The trade, which sent four-time All-Star forward Shawn Marion and reserve point guard Marcus Banks to Miami, has already been dissected and, from the Phoenix perspective, dissed. In an ESPN.com poll, 71% of respondents said that the Suns had been fleeced because O'Neal's days as an elite player are over. Then there's the strange merging -- with just two months left in the season -- of a get-up-and-go track team and a lumbering leviathan. But D'Antoni swears that won't be a problem and cites the 1980s Lakers to bolster his point.

"Do you think Kareem [Abdul-Jabbar] joined Magic [Johnson] and those guys on the fast break?" D'Antoni says. "But they made it work, didn't they?"

Abdul-Jabbar was 40 and 41 years old when the Lakers won back-to-back titles in 1987 and '88. He was third on the team in scoring (17.5 points per game) the first year and fourth (14.6) the second. Of course, he was also a workout fanatic who missed only 35 regular-season games over his last 11 seasons. Shaq, who was averaging 14.2 points with the Heat, missed 74 over his last three complete seasons.

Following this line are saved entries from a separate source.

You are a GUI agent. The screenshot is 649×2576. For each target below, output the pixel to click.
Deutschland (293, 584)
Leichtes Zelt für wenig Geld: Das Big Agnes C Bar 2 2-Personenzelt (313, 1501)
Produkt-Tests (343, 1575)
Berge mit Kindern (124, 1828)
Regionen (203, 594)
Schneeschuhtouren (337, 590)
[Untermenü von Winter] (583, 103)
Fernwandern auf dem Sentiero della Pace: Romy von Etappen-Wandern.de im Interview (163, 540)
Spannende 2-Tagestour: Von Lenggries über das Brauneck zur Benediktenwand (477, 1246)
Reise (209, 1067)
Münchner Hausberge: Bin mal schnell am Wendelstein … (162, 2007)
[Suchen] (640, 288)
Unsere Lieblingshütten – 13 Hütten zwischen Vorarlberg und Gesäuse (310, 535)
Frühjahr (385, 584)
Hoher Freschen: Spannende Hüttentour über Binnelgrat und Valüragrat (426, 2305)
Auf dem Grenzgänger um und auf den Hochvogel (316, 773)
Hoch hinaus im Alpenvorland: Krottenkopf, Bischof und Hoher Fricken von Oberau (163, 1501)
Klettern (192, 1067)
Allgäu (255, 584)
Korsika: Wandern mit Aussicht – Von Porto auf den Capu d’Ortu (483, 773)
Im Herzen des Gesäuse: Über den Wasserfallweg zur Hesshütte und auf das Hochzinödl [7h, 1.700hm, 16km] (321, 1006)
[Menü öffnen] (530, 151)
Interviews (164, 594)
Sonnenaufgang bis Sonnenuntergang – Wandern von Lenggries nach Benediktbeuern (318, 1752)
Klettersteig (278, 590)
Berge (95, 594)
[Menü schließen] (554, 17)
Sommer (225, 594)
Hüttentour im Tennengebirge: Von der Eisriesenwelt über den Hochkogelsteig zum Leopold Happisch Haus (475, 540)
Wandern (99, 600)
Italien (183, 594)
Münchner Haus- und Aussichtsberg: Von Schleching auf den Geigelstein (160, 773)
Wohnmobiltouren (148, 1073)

So although the attention will focus on what Shaq does between the lines, what he does behind the training-room doors will determine whether the trade was a grand success or a spectacular failure. "The athlete, in this case Shaq, is motivated by how much better he feels and how much closer he is to being a hundred percent," says Nelson of the rehab regimen. "But that doesn't mean it isn't painful and exhausting. It's lots of hard work." Shaq's heart, and his butt, will be on trial.